Supplied records

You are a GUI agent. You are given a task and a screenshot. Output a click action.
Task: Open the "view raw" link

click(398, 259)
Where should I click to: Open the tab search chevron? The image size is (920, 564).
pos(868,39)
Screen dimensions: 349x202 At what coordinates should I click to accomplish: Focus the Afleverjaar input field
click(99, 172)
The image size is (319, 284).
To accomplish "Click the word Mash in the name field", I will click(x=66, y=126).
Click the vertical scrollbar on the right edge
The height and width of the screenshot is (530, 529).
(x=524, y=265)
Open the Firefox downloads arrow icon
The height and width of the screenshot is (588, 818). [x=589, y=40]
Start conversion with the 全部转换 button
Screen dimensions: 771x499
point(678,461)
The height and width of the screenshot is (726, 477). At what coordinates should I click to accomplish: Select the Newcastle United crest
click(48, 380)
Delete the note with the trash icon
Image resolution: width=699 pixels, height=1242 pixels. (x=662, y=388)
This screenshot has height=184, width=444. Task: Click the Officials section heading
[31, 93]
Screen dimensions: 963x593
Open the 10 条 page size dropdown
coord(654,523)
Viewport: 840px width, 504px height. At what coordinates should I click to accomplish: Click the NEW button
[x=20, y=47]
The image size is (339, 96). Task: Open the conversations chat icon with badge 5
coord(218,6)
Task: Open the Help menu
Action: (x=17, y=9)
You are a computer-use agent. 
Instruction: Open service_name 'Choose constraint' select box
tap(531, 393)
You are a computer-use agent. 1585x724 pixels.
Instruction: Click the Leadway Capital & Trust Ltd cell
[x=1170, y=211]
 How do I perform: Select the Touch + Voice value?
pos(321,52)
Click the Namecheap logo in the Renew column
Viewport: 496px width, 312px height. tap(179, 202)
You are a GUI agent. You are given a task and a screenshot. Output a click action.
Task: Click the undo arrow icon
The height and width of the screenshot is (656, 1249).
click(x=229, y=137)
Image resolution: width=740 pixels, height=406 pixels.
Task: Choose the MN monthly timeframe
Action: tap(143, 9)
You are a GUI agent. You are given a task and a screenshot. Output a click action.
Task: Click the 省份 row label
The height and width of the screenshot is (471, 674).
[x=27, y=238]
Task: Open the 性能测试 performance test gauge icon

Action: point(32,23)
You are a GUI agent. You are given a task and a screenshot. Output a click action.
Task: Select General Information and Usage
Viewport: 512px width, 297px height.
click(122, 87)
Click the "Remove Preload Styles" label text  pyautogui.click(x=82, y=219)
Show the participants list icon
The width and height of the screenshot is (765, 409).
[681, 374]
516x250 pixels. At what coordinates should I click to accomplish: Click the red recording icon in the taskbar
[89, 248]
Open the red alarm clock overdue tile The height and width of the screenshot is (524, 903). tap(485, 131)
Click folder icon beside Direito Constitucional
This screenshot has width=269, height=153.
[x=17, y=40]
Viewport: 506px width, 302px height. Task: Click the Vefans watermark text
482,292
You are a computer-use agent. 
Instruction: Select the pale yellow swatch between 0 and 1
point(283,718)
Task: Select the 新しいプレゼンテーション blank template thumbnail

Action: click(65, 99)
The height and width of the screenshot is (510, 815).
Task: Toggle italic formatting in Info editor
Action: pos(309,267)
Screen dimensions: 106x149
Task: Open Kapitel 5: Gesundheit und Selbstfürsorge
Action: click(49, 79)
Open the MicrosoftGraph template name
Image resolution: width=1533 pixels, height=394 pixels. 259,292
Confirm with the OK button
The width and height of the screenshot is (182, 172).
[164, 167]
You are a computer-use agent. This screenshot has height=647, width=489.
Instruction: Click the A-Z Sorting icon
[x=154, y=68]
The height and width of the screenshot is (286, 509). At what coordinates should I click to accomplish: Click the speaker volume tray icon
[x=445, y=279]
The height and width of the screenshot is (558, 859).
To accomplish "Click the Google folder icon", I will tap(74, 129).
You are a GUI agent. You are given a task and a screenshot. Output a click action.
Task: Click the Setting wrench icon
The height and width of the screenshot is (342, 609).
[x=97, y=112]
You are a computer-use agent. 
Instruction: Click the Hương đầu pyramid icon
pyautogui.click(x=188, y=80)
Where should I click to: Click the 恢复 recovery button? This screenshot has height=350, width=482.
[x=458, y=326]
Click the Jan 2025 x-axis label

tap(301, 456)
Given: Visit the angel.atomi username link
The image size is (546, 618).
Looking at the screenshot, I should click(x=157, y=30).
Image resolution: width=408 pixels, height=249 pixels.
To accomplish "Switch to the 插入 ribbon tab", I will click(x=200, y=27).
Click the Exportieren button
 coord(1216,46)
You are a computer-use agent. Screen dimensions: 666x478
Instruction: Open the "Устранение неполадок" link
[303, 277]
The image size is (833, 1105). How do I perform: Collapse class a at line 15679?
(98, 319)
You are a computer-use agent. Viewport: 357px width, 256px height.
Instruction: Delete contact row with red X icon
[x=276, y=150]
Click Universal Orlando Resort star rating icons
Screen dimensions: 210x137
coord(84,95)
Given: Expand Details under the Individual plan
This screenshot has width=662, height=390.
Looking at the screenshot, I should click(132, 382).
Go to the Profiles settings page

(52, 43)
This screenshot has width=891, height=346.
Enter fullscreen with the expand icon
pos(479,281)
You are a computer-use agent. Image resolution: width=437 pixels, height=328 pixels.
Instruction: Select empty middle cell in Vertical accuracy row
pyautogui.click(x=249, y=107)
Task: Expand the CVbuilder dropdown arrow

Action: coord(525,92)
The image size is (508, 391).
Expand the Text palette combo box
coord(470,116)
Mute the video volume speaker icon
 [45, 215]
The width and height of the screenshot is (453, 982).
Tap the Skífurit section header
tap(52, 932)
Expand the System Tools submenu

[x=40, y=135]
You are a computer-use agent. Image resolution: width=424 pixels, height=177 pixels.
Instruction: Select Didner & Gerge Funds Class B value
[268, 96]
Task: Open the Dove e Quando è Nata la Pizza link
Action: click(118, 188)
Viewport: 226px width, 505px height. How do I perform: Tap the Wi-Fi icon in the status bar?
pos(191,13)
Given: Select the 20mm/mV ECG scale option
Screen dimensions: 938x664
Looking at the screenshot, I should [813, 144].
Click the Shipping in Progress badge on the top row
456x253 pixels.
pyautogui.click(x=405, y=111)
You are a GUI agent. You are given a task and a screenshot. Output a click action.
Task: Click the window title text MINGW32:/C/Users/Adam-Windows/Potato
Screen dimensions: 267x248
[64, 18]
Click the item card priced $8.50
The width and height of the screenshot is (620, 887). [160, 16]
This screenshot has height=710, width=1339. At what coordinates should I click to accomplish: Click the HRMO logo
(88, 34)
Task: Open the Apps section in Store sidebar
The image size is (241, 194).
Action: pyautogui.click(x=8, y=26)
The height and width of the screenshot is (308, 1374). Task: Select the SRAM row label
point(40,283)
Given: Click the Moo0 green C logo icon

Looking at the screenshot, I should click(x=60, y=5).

What needs to be done
When the word "will" shows up in a line of the entries, pull that line out.

Solution below
To accomplish "Click the word Mash in the name field", I will click(x=66, y=126).
To accomplish "Click the Google folder icon", I will tap(74, 129).
To accomplish "Switch to the 插入 ribbon tab", I will click(x=200, y=27).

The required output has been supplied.